**Prompt 1:**
Decide whether each statement below agrees with the essay on formalist poetry, answering yes or no and quoting the words of the essay that settle it: (a) Ghost of Fashion was published in May 2009 by CustomWords; (b) American Hybrid was edited by Ron Silliman and Stephen Burt; (c) Burt uses Armantrout as a model for "The New Thing."
**Prompt 2:**
Reproduce word for word the stretch of the essay on formalist poetry from "Lesley Jenike’s poems" through "Left Eye Alone.".

**Selected passage:**
On Formalist Poetry by Lesley Jenike

Lesley Jenike’s poems have appeared in 32 Poems and will be appearing soon in The Journal, Diode, and Drunken Boat. Her first book of poems, Ghost of Fashion, was published May 2009 by CustomWords. She teaches writing and literature at the Columbus College of Art and Design and is working on her second manuscript tentatively titled With the Left Eye Alone.

It seems there’s been a recent push to categorize, define and delineate contemporary American poetry. We’ve had the marvelous new anthology edited by David St. John and Cole Swensen, American Hybrid, which attempts to collect work from younger poets that doesn’t necessarily subscribe to that old lyric/narrative dichotomy, but that pushes the bounds of language, voice, and story in ways deliciously post-post (poetics of identity and self-reclamation giving way to an altogether diffused self). We have critic/poets like Ron Silliman and Stephen Burt coining terms like the “Poetry of Quietude” (which I interpret to mean poetry of the status quo, or “conservative” poetry?), and the “Elliptical Poets”, or the “Third Way—“ and now “The New Thing,” which, Burt suggests (using Armantrout as a model) relies on “brevity” and “skeptical pressure.” These poets, according to Burt, “pursue compression, compact description, humility, restricted diction.” If this is, indeed, “The New Thing,” I’m interested in finding and identifying poets and poems that fit the paradigm; I like to compartmentalize just as much as the next girl.

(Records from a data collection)

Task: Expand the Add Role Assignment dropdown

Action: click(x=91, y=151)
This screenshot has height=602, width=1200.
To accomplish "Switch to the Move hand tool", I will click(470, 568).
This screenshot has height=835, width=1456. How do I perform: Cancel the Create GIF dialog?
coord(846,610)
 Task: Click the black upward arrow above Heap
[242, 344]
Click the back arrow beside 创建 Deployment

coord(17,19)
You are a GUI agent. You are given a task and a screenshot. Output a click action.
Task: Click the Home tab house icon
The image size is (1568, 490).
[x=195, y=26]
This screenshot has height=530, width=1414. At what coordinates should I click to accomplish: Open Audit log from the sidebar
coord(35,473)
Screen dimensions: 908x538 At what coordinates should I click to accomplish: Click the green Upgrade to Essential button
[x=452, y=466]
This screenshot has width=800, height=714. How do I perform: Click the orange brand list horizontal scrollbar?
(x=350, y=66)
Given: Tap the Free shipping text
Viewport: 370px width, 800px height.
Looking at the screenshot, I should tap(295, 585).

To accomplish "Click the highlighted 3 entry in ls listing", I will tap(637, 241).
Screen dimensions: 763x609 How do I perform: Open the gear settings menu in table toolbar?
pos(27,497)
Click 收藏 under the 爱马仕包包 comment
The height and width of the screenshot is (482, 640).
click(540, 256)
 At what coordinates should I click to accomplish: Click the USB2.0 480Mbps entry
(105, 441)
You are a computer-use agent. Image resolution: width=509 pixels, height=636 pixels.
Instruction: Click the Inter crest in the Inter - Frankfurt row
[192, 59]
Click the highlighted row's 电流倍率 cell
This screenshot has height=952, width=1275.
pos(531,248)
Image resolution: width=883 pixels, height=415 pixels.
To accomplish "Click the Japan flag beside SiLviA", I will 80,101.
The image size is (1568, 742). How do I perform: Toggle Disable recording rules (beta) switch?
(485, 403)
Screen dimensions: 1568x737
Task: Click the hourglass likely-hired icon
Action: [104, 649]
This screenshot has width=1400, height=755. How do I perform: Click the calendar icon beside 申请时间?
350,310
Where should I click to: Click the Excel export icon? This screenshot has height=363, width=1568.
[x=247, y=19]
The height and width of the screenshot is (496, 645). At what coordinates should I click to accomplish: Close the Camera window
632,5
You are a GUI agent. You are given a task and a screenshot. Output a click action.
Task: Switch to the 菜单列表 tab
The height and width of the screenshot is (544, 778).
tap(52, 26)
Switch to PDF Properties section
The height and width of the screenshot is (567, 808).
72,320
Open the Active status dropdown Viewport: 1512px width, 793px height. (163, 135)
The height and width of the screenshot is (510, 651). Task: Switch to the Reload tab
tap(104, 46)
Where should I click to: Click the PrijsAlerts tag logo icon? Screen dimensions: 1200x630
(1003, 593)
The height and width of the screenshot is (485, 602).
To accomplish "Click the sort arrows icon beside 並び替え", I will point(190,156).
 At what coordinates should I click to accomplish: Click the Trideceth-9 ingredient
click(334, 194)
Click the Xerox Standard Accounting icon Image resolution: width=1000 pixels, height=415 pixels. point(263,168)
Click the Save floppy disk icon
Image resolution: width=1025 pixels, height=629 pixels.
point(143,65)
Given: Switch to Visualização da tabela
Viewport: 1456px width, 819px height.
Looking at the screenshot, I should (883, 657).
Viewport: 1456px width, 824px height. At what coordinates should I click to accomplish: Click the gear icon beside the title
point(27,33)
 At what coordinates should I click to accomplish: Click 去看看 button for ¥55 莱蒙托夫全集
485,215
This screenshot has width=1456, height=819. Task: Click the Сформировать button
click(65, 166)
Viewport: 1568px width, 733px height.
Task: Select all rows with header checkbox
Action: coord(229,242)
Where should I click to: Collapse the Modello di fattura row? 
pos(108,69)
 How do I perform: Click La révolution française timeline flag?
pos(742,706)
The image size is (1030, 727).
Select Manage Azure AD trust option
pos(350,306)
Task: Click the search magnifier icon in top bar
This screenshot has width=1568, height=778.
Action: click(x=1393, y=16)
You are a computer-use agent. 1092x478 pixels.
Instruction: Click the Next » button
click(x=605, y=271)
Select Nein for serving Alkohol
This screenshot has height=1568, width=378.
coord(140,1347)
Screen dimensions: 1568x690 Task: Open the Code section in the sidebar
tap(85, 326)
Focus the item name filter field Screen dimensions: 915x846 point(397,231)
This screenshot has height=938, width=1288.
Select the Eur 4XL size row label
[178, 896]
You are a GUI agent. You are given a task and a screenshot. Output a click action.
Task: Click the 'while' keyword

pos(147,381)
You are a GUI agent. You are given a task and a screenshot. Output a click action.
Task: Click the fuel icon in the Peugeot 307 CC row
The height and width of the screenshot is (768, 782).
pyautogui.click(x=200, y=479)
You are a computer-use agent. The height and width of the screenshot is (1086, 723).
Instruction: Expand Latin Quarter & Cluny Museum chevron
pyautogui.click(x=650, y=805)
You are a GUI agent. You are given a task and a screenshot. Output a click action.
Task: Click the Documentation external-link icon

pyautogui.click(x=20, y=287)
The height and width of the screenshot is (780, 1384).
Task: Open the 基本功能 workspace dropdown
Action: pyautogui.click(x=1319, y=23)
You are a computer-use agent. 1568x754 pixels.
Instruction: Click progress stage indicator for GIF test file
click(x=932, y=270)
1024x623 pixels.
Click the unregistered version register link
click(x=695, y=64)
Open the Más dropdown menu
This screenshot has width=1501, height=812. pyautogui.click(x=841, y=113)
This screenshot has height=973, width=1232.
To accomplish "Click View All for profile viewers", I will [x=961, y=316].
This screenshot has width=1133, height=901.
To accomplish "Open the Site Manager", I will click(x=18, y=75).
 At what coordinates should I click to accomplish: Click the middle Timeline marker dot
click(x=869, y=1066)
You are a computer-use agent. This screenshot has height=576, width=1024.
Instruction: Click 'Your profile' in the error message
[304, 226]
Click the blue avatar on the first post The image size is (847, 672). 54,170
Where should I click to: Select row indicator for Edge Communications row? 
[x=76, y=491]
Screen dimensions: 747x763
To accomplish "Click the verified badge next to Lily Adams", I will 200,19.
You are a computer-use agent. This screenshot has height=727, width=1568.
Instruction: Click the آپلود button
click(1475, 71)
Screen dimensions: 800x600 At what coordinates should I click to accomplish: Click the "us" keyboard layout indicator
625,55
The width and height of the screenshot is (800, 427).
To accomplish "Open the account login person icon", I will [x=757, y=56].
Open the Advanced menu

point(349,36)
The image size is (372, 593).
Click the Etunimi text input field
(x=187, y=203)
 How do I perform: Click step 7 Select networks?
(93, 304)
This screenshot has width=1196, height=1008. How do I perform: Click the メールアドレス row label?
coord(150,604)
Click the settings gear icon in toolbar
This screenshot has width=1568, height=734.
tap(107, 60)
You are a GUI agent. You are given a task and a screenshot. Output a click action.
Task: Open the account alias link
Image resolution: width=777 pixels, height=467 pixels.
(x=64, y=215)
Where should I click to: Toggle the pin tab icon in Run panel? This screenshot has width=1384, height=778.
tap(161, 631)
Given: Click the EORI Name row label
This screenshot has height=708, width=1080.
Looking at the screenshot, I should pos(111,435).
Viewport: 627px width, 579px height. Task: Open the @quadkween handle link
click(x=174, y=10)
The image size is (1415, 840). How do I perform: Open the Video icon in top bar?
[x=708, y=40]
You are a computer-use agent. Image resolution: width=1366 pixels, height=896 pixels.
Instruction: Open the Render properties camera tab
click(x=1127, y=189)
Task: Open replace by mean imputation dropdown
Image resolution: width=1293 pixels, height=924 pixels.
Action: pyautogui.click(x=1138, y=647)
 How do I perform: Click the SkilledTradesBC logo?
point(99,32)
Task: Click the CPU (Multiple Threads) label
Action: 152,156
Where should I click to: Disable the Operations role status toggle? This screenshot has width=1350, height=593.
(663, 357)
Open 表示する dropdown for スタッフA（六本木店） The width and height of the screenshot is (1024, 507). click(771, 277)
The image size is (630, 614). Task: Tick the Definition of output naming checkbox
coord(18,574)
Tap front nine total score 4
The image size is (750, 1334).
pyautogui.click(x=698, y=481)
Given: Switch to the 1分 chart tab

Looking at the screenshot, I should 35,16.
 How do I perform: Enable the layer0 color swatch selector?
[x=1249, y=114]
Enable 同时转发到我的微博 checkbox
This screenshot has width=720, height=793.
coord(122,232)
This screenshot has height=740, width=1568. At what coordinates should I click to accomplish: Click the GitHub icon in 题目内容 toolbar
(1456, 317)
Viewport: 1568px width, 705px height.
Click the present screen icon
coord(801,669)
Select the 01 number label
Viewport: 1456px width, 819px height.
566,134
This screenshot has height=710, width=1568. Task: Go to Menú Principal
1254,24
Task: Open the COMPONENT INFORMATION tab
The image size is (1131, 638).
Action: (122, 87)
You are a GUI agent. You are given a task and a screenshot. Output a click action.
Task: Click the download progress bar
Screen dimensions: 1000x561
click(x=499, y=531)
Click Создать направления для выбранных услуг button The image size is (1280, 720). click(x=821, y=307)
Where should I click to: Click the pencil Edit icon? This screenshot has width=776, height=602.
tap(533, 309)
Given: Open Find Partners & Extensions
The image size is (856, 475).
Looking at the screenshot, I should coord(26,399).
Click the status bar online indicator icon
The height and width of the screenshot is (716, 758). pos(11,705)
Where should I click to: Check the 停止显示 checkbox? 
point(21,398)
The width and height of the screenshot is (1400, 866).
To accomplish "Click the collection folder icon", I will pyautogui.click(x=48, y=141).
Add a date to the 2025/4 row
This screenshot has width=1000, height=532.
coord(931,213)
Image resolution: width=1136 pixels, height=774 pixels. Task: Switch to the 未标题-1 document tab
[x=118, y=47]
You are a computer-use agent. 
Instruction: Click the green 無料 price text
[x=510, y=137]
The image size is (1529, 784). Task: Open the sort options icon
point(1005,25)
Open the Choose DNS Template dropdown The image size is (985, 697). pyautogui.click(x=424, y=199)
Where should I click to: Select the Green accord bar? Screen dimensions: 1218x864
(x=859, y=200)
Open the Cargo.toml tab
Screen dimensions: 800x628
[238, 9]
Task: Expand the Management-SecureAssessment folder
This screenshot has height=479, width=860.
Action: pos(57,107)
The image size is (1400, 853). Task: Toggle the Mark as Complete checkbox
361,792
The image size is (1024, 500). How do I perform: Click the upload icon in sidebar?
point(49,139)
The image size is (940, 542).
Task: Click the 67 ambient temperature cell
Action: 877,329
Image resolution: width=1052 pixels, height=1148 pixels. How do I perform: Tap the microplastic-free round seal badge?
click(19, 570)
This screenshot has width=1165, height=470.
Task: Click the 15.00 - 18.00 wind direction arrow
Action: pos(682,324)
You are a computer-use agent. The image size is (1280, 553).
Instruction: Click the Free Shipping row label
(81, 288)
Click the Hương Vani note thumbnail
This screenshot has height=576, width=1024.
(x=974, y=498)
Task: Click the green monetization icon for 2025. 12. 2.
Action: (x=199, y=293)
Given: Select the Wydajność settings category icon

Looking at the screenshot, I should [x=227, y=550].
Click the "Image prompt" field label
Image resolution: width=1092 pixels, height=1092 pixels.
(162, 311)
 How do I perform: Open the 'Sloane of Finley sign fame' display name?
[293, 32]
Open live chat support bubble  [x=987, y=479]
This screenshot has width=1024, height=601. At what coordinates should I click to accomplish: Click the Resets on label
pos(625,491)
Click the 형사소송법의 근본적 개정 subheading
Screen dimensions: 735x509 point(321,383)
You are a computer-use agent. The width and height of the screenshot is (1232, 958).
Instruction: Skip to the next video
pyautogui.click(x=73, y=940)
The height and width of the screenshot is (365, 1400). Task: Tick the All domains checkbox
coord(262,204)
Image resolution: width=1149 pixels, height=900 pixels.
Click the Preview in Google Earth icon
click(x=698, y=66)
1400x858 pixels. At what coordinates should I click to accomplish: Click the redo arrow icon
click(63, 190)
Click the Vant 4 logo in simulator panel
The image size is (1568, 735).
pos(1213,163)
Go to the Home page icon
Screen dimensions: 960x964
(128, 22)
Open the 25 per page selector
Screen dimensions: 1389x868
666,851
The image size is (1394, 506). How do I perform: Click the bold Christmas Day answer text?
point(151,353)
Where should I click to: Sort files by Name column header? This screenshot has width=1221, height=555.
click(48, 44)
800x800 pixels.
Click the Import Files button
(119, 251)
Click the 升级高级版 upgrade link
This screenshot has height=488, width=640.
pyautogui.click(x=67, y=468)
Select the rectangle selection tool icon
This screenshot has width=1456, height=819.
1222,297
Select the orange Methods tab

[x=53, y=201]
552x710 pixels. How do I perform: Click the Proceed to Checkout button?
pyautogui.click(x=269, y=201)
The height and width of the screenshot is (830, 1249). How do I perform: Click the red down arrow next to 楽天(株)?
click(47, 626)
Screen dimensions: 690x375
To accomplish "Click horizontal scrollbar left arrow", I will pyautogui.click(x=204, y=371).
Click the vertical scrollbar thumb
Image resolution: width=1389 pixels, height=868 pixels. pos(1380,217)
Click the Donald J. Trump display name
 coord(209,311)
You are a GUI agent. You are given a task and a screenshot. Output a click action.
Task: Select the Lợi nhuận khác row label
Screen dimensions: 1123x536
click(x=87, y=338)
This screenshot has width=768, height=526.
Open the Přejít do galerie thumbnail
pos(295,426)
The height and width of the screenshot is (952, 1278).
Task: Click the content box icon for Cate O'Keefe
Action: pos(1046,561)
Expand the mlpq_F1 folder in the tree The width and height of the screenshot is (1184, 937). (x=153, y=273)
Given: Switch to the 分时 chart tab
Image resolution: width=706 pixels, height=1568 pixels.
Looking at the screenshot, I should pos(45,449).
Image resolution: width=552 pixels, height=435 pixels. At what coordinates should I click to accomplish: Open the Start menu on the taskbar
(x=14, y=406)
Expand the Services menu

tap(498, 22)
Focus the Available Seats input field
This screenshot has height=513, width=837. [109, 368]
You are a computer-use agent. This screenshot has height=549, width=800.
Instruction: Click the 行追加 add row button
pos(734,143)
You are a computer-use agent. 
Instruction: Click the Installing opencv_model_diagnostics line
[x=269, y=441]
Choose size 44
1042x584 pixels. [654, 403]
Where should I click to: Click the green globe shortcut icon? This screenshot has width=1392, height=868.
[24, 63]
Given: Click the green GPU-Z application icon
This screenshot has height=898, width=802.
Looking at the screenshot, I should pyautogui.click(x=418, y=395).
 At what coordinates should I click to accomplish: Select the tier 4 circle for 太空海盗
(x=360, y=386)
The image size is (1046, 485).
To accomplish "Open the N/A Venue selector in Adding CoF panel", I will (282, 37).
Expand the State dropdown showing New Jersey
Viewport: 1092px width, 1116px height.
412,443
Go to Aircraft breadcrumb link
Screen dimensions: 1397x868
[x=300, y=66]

**Written solution 1:**
(a) Yes: "was published May 2009 by CustomWords"
(b) No: "edited by David St. John and Cole Swensen"
(c) Yes: "Burt suggests (using Armantrout as a model)"

**Written solution 2:**
Lesley Jenike’s poems have appeared in 32 Poems and will be appearing soon in The Journal, Diode, and Drunken Boat. Her first book of poems, Ghost of Fashion, was published May 2009 by CustomWords. She teaches writing and literature at the Columbus College of Art and Design and is working on her second manuscript tentatively titled With the Left Eye Alone.